For T232429: Create in-cloud, cloud-vps-wide cumin masters I was looking at what hosts are *not* currently responding to cumin. One of them is this host with this error:
ssh: connect to host af-nb-db-2.automation-framework.eqiad.wmflabs port 22: No route to host
Now that's interesting, that should never happen for a host under eqiad.wmflabs, ever. It turns out that the IP in Designate for this is 172.16.6.245, but openstack-browser reveals something strange about the networking setup on this instance:

image.png (23×1 px, 8 KB)

It has two internal IP addresses listed, the second of them being 172.16.6.244. It turns out that IP *does* function:

krenair@cloud-cumin-01:~$ ssh 172.16.6.244
Permission denied (publickey).

(keys are broken there but that's a minor thing in comparison)

Why and how does this host have multiple internal IPs? What should happen if a host ends up with this?

Event Timeline

Nova seems to associate @crusnov with this server
Addresses data:

{
    'lan-flat-cloudinstances2b': [
        {
            'OS-EXT-IPS-MAC:mac_addr': 'fa:16:3e:8e:7d:5e',
            'version': 4,
            'addr': '172.16.6.244',
            'OS-EXT-IPS:type': 'fixed'
        },
        {
            'OS-EXT-IPS-MAC:mac_addr': 'fa:16:3e:f0:8e:7a',
            'version': 4,
            'addr': '172.16.6.245',
            'OS-EXT-IPS:type': 'fixed'
        }
    ]
}

@crusnov is this instance working at all? If not please could you try deleting it, and if needed, re-create?

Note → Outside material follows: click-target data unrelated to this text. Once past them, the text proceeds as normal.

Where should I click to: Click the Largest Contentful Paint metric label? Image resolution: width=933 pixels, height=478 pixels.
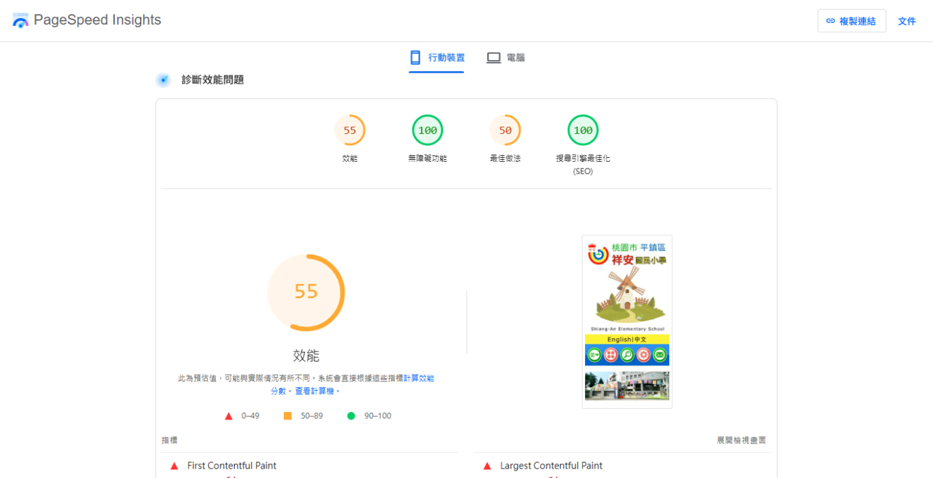click(x=551, y=466)
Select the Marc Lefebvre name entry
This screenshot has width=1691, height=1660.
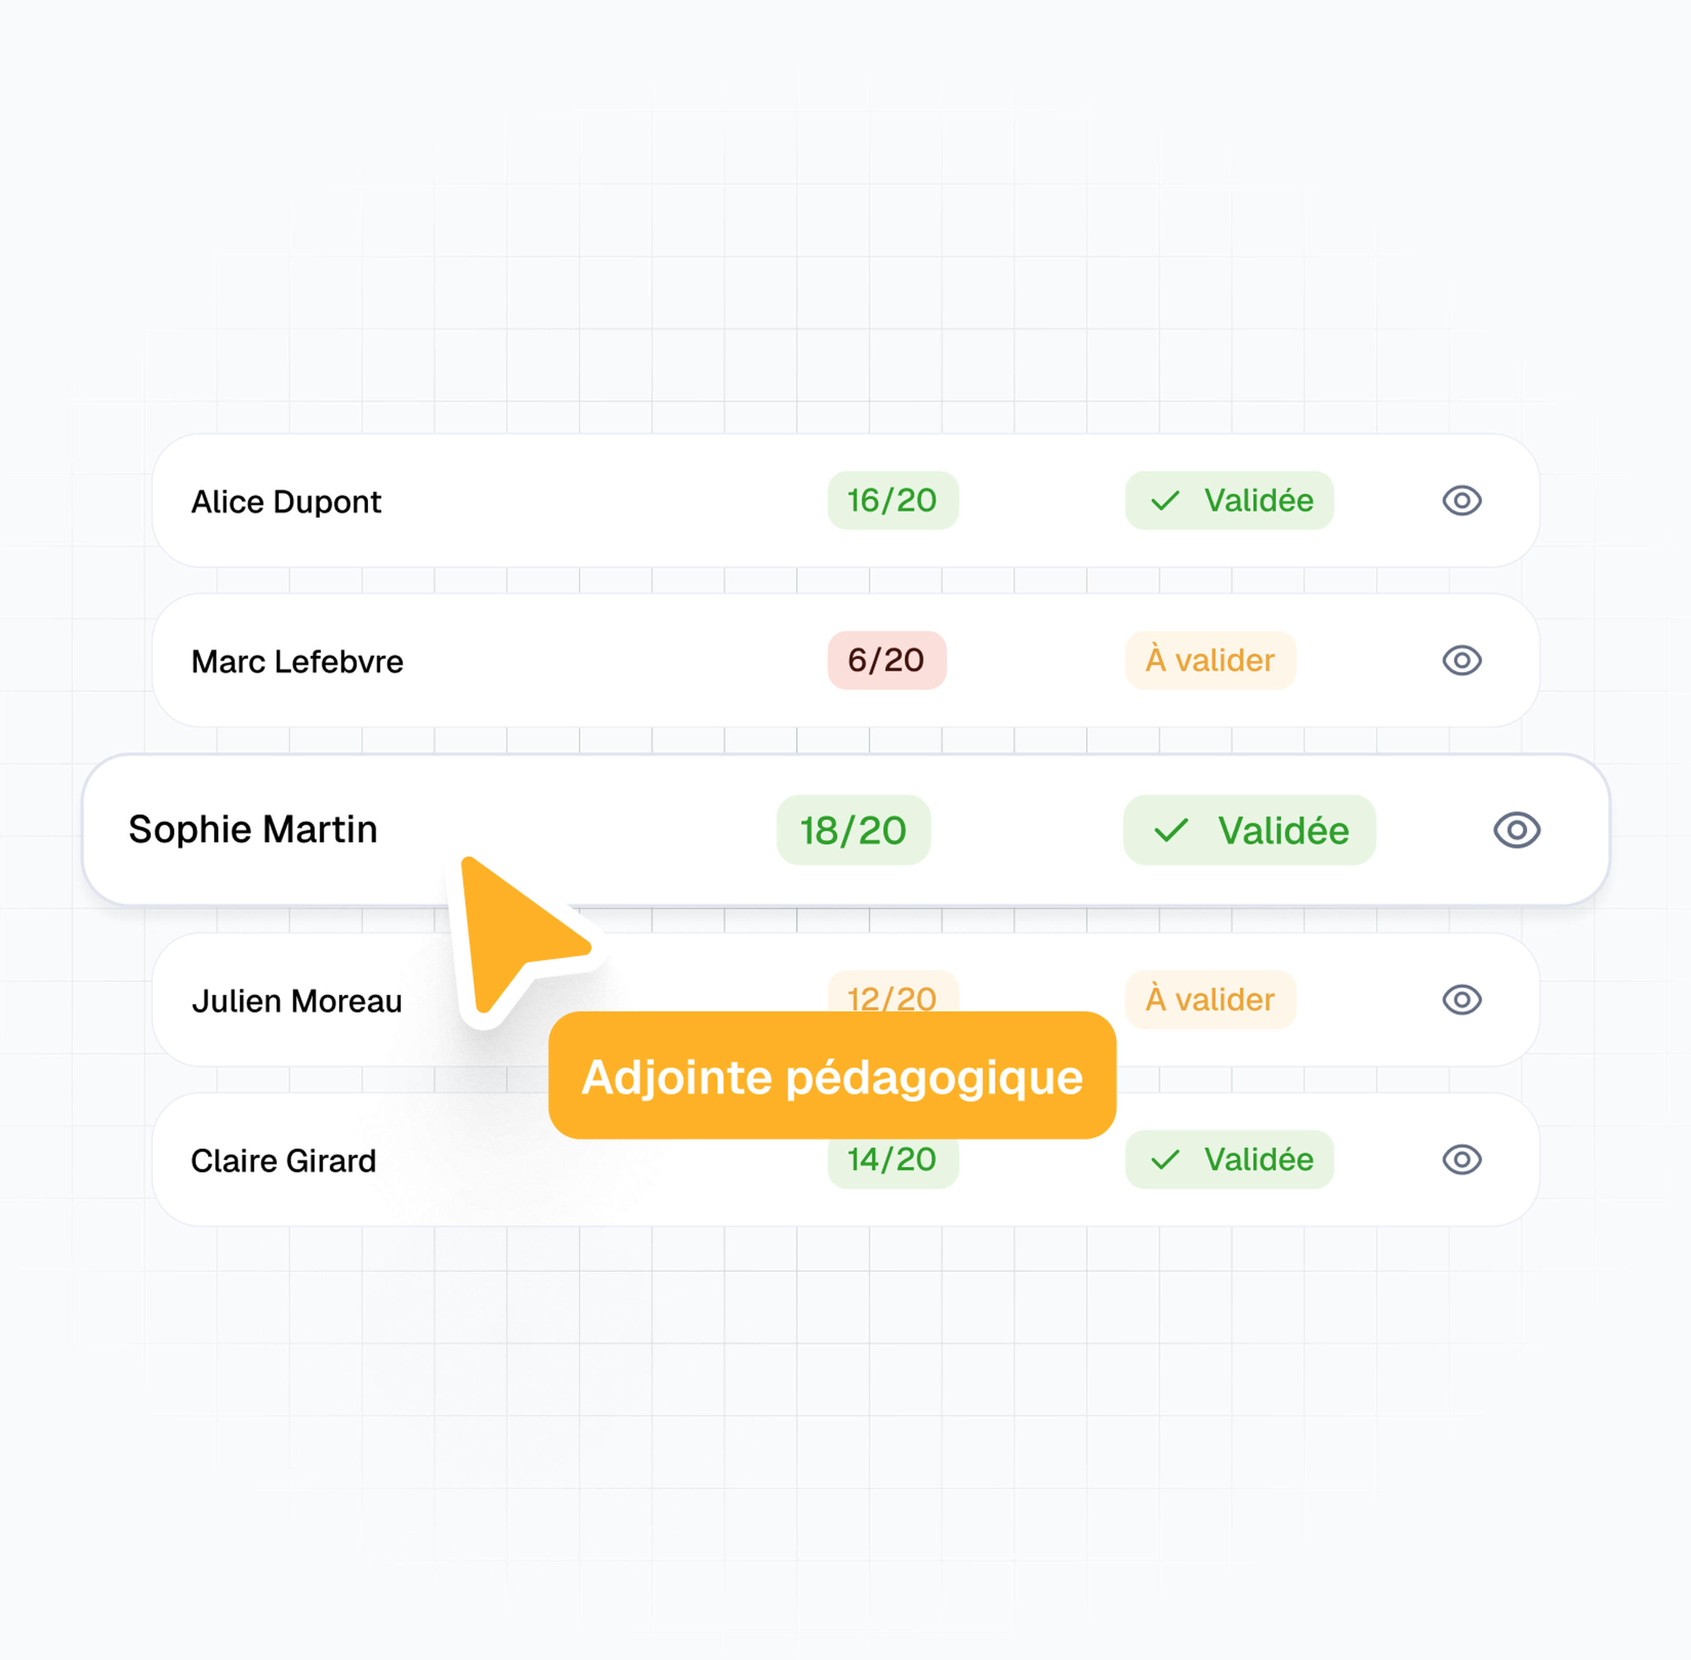click(x=297, y=662)
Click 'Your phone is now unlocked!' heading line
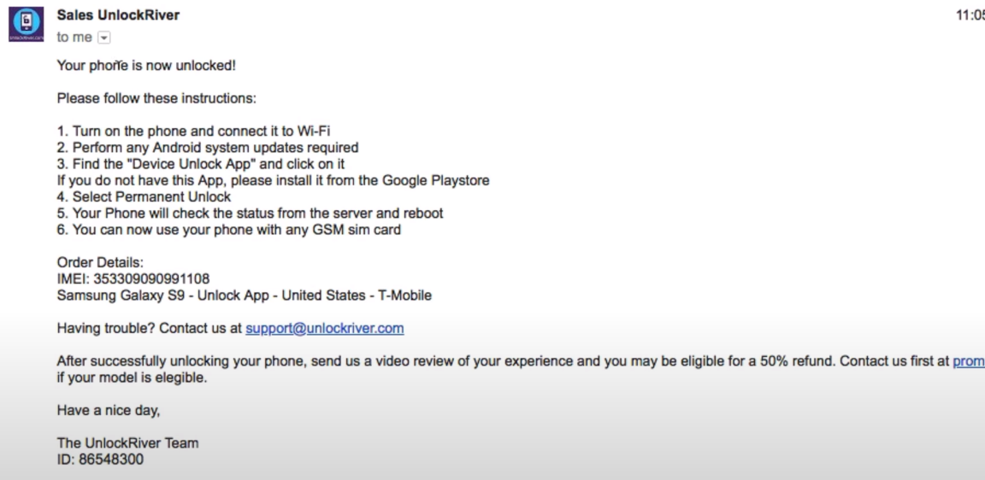The width and height of the screenshot is (985, 480). click(x=146, y=65)
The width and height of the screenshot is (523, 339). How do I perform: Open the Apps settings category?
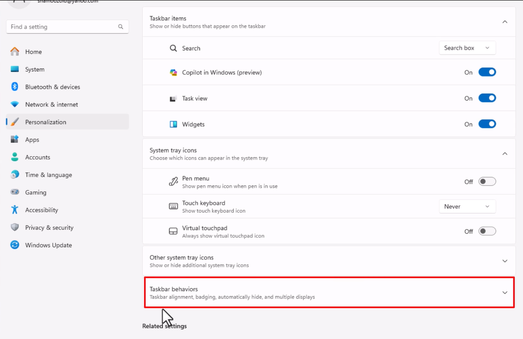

@aborrero it looks like arturo-k8s-test-3.openstack.eqiad.wmflabs has also got this issue

This is an error that sometimes happens during VM creation -- I think it's something like...

  1. VM is scheduled
  2. IP is allocated by Neutron
  3. Scheduled VM fails to come up (possibly due to a cloudvirt being offline)
  4. VM is rescheduled
  5. IP is allocated by Neutron

etc.

As far as I know it only happens to brand new VMs so never damages any actual work in progress. And I don't know if the bug is still present in Newton.

Probably best to just delete the affected VM and wait and see if it happens again.

taavi subscribed.

VM no longer exists.